Research

Earth, Atmosphere & Environment Sciences

Title :

Experimental and Numerical Study of Saltwater Intrusion Control Measures under Tidal Influence

Area of research :

Earth, Atmosphere & Environment Sciences

Focus area :

Environmental Engineering and Hydrology

Principal Investigator :

Dr. Selva Balaji M, Birla Institute Of Technology and Science (BITS), Pilani, Rajasthan

Timeline Start Year :

2023

Timeline End Year :

2026

Contact info :

Details

Executive Summary :

Coastal aquifers act as important source of freshwater with the increasing dependence due to population increase. Coastal aquifers consist of interactions between marine system, surface and groundwater hydrological system. Saltwater intrusion contaminates the aquifer freshwater and makes them brackish.

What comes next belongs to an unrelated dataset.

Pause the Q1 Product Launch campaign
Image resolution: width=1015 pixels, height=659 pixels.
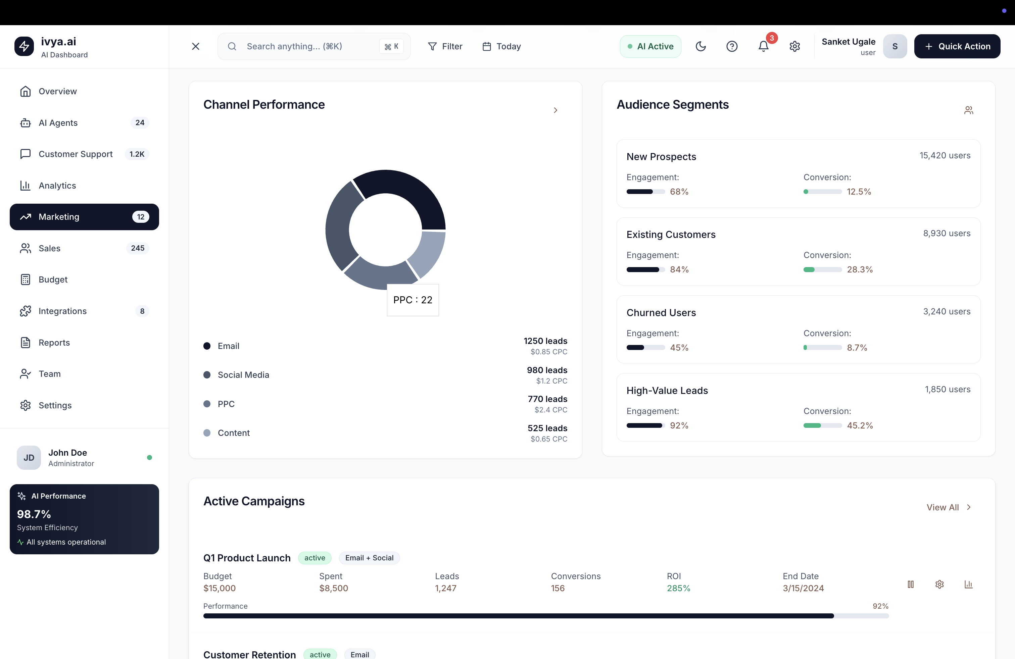[911, 584]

Reclamation of contaminated aquifer is near impossible, time consuming and expensive. Hence, prevention is better than mitigation to maintain sustainable freshwater resources in coastal aquifers. Saltwater intrusion can be restricted by optimally designing the pumping rates and pumping well locations. Apart from the optimization of pumping rates to restrict saltwater contaminations, introduction of recharge wells, physical barriers (cut off walls, subsurface barriers), and hydraulic barriers with combination of recharge and abstract are ways to restrict saltwater intrusion (Hussain et al. 2019). Previous studies on saltwater intrusion control measures examined the effectiveness of above-mentioned techniques in laboratory for either constant seawater levels or aquifers with stable salt intrusion zone. There is a gap in literature on experimental analysis of effectiveness of saltwater intrusion control measures under variable head seaside boundary─ tidal fluctuations ─ and interactions of instabilities with the employed control measures. Presently available literature shows that saltwater control measures─ cut off walls, subsurface dams, injection wells for positive hydraulic barriers, extraction wells for negative hydraulic barriers, injection and extraction well combinations, and groundwater circulation wells─ are studied for constant head seaside boundary conditions without considering variable water levels due to low frequency tidal waves, and high frequency waves induced by winds. Present study would perform laboratory scale sand-box experiments for effectiveness of saltwater control measures. The parameters influencing the effectiveness would be identified based on sensitivity analysis by using numerical modelling. Field scale numerical modelling simulations would be performed to understand the scale effects in upscaling the laboratory scale parameters to field scale. The numerical models available with commercial use licensing are expensive. For the present study, open-source software SUTRA (Voss and Provost, 2002) for modelling the variably saturated, variable density saltwater intrusion would be used.